No caso da prorrogação da
desoneração da folha de pagamento, há uma queda de braço entre as lideranças
partidárias. Isso porque a base governista tenta adiar a análise do veto para a
próxima semana, depois da apresentação de uma proposta alternativa prometida
pelo Ministério da Fazenda.
Essa movimentação não agrada à
oposição nem ao setor produtivo, que pressionam pela derrubada imediata do veto
e alegam que não há tempo hábil para a análise da proposta alternativa do
ministro Fernando Haddad. Por enquanto, o presidente do Senado e do Congresso,
Rodrigo Pacheco (PSD-MG), garante que a análise deve acontecer nesta
semana.
O projeto de lei que prorroga a
desoneração da folha até 2027 foi aprovado pelo Congresso em 25 de outubro, com
o apoio da ampla maioria dos deputados e senadores, inclusive os que pertencem
à base do governo. No entanto, foi vetado integralmente pelo presidente Luiz Inácio
Lula da Silva, em 23 de novembro.
Pelo texto, a contribuição
previdenciária patronal sobre a folha de salários pode ser substituída por uma
contribuição incidente sobre a receita bruta do empregador. A contribuição
patronal é paga por empregadores para financiar a seguridade social. Então, em
vez de o empresário pagar 20% sobre a folha do funcionário, o tributo pode ser
calculado com a aplicação de um percentual sobre a receita bruta da empresa,
que varia de 1% a 4,5%, conforme o setor.

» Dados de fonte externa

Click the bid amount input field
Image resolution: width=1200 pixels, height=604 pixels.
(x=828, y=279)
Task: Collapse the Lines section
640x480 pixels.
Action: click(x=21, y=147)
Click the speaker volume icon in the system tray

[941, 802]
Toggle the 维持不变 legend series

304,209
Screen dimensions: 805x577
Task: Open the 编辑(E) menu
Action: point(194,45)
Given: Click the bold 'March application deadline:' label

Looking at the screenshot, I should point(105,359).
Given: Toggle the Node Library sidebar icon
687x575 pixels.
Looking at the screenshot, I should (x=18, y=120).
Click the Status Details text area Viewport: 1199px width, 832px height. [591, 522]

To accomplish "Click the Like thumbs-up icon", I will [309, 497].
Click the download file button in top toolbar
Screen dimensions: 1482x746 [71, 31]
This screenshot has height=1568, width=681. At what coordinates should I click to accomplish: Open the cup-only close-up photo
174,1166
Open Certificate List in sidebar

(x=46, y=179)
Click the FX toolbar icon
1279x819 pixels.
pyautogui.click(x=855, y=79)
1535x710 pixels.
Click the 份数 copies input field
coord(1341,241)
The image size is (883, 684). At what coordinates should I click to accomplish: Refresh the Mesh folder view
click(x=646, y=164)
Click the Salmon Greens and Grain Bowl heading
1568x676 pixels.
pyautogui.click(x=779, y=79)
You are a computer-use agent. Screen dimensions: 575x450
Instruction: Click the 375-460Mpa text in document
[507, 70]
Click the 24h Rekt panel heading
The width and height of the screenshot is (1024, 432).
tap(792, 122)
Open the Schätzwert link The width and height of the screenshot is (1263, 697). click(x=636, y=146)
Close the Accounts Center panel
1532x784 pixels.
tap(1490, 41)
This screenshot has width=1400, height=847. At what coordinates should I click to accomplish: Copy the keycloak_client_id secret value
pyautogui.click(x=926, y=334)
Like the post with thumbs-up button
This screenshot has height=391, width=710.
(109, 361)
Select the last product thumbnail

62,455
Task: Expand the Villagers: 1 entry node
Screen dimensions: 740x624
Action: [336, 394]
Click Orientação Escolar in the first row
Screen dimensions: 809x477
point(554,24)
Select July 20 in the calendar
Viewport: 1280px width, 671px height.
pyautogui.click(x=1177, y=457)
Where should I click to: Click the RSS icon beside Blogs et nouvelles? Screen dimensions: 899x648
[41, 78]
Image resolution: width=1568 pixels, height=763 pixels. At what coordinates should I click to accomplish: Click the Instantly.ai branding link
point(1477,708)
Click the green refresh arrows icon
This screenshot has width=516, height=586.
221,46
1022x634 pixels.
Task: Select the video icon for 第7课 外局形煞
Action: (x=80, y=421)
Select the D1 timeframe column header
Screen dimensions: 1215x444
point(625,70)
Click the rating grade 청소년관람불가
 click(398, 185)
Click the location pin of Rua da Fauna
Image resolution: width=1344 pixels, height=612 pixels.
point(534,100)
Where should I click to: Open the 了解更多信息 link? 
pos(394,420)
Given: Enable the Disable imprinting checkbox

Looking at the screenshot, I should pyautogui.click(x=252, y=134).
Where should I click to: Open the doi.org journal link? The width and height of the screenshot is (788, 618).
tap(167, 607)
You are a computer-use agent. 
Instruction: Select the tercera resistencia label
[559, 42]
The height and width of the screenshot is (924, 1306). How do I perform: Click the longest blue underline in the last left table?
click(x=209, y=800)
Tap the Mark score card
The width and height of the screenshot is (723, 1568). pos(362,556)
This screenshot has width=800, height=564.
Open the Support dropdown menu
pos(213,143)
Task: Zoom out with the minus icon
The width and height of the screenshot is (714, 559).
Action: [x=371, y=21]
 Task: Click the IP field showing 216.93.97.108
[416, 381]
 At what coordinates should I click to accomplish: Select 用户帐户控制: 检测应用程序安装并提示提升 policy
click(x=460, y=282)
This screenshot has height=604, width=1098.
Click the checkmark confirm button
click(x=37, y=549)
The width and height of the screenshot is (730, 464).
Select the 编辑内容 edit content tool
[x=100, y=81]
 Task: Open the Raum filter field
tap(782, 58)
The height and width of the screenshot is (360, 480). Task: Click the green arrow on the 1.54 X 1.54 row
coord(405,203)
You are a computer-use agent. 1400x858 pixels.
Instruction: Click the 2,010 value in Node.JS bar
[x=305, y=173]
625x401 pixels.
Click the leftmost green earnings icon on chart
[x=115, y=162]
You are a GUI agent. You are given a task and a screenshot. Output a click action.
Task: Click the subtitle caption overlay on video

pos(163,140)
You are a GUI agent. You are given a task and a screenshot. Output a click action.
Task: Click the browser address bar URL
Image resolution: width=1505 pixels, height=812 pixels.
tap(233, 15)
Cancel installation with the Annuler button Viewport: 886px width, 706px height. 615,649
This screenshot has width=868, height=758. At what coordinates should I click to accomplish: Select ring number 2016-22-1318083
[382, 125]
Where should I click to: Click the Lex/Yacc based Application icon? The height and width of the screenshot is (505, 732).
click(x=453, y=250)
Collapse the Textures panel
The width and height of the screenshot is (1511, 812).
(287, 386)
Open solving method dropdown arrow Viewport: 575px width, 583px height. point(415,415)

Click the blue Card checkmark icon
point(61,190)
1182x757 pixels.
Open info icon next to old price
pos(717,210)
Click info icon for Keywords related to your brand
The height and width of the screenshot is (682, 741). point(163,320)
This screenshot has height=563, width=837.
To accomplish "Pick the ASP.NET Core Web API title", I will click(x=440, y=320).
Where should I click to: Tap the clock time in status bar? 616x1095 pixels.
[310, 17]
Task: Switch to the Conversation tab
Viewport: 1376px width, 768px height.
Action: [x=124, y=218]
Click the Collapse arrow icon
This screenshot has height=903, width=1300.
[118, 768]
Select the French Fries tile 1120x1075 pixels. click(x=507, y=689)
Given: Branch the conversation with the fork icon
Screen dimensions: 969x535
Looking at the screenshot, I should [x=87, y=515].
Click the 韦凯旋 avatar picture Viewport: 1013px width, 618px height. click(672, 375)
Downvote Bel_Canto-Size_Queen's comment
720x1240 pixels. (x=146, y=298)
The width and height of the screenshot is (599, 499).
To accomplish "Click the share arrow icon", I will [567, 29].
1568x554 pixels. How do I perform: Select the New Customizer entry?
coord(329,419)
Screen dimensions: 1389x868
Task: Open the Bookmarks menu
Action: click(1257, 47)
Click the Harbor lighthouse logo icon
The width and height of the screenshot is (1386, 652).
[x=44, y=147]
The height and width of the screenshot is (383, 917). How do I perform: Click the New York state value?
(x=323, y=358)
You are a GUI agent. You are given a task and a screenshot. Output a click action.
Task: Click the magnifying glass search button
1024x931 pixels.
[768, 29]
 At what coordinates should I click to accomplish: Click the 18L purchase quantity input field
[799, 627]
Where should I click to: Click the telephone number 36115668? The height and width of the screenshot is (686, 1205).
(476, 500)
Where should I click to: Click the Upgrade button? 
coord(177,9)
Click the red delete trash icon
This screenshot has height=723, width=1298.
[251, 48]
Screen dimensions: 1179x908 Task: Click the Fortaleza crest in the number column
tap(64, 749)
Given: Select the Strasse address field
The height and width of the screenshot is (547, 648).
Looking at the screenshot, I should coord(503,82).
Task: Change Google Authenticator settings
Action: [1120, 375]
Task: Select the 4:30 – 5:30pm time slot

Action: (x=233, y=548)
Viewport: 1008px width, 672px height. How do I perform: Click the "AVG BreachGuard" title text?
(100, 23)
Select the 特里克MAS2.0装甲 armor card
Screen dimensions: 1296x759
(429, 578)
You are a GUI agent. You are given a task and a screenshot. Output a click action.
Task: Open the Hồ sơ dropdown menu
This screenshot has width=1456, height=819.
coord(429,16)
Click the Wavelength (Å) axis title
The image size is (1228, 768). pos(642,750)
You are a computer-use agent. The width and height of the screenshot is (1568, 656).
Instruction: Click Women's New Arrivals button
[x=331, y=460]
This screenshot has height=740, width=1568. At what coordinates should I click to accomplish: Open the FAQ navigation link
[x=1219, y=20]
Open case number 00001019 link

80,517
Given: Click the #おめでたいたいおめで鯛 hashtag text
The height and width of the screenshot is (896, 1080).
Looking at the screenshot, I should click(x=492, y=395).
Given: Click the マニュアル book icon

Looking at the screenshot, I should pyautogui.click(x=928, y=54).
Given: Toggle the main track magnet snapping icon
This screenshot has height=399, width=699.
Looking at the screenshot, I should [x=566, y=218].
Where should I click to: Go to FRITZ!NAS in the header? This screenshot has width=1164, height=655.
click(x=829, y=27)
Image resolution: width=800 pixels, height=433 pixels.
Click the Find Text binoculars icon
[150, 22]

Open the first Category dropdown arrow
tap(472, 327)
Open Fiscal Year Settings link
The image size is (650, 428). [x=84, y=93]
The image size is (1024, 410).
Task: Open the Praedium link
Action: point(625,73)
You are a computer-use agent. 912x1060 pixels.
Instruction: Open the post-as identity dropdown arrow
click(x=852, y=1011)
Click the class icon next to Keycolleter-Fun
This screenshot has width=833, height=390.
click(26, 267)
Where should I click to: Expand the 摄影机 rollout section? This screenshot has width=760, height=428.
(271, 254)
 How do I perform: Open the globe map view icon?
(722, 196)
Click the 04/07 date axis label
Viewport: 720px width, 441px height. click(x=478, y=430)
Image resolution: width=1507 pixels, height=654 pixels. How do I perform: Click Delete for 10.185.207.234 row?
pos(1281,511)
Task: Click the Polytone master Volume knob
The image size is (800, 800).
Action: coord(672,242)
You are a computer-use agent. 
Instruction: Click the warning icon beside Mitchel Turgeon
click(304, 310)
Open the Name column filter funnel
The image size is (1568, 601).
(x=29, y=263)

A contribuição é feita, mas passa
a se adequar ao nível real da atividade produtiva do empreendimento. Em outras
palavras, as empresas que faturam mais contribuem mais. Com isso, é possível
contratar mais empregados sem gerar aumento de impostos.
Às vésperas da votação,
parlamentares e entidades representantes dos setores desonerados fizeram um ato
na Câmara dos Deputados pela derrubada do veto. Eles argumentam que o fim da
desoneração pode gerar desemprego, insegurança jurídica e elevação nos preços
dos serviços. Os setores afetados pelo veto de Lula empregam diretamente 9
milhões de pessoas.
Votação de outros vetos
Os deputados e os senadores
também devem analisar outros vetos de Lula, inclusive o do marco temporal das
terras indígenas, o do marco das garantias, o do novo marco fiscal e o da volta
do voto de qualidade do Conselho Administrativo de Recursos Fiscais
(Carf).
No caso do marco temporal das
terras indígenas, os parlamentares vão analisar se mantêm ou não o veto de Lula
ao principal artigo do projeto, que diz que uma terra só poderia ser demarcada
se fosse comprovado que os indígenas estavam nela ou disputavam a posse dela na
data da promulgação da Constituição Federal vigente, em 5 de outubro de 1988.
Pela tese, quem estivesse fora da área na data ou chegasse depois não teria
direito a pedir a demarcação.
Quanto ao marco fiscal, os
parlamentares analisarão o veto a uma regra que definia que as despesas de
investimento poderiam ser reduzidas caso ficasse constatado que, no fim de um
bimestre, o governo não teria receita suficiente para cumprir metas de
resultado primário, indicador obtido a partir da diferença entre o que é
arrecadado e o que é gasto pelo governo, excluída a parcela referente aos juros
da dívida pública.
Para a rejeição do veto, é
necessária a maioria absoluta dos votos de deputados e senadores, ou seja, 257
votos de deputados e 41 votos de senadores.